=== Begin Enclosure ===

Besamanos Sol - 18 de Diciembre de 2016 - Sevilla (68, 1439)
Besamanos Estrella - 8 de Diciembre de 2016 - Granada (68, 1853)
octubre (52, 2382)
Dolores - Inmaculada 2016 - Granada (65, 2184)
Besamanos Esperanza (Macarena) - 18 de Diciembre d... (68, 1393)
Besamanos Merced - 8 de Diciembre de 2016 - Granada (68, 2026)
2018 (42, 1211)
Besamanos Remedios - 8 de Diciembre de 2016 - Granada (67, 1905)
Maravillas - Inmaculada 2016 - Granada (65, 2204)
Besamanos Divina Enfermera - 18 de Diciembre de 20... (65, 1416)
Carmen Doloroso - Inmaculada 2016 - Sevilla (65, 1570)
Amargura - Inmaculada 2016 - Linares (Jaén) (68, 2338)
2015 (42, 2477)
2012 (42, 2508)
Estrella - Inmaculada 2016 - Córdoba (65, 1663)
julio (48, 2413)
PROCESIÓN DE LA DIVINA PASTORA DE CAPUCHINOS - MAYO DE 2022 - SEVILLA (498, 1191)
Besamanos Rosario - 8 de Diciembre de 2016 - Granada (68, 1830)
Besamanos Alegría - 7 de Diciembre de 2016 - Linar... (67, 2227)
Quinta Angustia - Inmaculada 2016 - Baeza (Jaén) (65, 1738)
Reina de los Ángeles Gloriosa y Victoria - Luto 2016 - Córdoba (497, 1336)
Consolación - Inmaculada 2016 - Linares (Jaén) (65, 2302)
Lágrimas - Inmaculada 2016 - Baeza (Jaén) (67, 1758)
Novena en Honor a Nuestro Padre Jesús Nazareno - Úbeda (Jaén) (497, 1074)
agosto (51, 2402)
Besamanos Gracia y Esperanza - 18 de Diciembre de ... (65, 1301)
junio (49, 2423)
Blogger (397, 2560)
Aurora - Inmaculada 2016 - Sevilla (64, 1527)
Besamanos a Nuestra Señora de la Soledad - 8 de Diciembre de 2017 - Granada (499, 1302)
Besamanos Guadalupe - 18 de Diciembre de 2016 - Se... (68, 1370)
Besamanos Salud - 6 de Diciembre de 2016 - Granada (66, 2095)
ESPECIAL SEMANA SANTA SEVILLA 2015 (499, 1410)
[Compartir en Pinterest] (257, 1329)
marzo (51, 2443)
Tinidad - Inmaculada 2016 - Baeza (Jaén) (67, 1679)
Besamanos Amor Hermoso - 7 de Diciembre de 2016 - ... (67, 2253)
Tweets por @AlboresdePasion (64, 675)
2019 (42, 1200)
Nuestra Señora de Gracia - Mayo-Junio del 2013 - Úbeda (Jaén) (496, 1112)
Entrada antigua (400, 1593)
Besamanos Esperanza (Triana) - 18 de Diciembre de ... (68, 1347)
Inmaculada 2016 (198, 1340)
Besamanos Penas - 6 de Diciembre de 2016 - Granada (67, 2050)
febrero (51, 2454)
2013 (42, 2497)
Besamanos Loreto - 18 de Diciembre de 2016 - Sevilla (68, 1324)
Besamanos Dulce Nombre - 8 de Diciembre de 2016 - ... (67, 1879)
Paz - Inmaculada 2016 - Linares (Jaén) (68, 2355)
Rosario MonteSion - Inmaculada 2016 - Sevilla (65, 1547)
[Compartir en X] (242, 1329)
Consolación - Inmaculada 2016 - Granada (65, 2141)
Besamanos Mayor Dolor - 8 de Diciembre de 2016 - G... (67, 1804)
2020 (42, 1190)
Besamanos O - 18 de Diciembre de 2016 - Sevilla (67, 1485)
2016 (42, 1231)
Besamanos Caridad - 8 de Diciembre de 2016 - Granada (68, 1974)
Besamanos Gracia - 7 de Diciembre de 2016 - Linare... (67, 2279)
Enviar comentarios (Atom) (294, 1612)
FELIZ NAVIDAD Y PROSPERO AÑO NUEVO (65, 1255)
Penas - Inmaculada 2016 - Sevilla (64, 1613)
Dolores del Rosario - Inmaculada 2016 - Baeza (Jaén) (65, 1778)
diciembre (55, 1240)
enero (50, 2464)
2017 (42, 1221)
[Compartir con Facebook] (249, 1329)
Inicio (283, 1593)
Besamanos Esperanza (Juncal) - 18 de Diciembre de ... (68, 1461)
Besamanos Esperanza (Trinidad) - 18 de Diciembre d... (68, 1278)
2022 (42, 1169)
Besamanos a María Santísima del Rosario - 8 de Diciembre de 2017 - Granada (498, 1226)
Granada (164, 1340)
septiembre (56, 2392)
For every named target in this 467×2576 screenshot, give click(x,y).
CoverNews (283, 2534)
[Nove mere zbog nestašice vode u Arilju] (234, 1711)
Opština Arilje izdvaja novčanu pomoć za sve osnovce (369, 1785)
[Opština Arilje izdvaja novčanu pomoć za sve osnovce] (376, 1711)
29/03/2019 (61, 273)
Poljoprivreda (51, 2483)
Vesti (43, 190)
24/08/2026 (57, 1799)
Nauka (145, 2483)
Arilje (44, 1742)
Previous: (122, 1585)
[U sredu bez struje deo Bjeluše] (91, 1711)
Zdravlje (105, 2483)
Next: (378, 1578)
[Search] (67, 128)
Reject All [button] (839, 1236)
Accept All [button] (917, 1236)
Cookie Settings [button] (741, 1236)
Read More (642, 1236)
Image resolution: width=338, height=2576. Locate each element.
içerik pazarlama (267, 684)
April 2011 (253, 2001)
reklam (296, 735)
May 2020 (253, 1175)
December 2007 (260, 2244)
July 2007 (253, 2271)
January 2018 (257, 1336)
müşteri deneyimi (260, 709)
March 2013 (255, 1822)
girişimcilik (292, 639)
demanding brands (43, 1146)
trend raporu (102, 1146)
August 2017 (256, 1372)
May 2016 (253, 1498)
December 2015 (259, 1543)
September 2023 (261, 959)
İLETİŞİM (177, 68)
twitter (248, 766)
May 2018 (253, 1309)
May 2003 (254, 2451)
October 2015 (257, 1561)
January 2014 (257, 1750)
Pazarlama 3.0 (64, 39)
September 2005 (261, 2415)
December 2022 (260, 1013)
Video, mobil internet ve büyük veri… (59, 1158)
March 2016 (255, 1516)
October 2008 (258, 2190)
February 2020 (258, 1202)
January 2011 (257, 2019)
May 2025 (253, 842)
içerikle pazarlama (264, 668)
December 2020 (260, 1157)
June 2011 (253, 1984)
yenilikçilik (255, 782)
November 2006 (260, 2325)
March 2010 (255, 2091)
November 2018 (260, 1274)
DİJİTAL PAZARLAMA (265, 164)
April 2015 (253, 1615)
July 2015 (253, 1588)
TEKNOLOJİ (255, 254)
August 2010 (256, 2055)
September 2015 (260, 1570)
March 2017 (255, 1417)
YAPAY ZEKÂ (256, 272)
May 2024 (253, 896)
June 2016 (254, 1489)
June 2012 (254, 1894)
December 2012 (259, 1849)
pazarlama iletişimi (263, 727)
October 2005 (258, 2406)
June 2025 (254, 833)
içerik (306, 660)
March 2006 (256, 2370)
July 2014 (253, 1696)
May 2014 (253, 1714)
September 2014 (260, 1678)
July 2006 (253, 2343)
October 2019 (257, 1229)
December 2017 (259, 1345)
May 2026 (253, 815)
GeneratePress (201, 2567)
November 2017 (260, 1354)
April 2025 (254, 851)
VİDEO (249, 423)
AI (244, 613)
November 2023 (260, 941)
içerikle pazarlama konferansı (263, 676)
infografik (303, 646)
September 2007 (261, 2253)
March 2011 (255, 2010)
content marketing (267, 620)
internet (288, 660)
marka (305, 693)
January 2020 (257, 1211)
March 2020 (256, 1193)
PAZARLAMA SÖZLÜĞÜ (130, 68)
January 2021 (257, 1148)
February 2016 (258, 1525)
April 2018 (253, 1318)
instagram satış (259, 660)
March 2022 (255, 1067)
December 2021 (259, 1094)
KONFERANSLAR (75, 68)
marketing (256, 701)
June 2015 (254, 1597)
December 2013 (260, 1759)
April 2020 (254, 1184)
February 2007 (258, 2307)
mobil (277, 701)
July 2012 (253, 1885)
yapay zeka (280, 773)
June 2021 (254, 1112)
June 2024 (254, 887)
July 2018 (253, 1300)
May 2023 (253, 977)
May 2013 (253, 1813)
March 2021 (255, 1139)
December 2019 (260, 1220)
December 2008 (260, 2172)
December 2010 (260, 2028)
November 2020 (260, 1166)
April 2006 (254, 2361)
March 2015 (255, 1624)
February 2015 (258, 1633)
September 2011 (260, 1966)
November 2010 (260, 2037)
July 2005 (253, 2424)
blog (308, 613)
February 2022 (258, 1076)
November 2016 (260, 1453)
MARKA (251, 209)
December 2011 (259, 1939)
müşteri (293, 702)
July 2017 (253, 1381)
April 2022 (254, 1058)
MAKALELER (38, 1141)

=== End Enclosure ===

Look above for the line that contains "GeneratePress (201, 2567)". Starting there, transcribe every line exactly until you have copied the line that contains "content marketing (267, 620)".

GeneratePress (201, 2567)
November 2017 (260, 1354)
April 2025 (254, 851)
VİDEO (249, 423)
AI (244, 613)
November 2023 (260, 941)
içerikle pazarlama konferansı (263, 676)
infografik (303, 646)
September 2007 (261, 2253)
March 2011 (255, 2010)
content marketing (267, 620)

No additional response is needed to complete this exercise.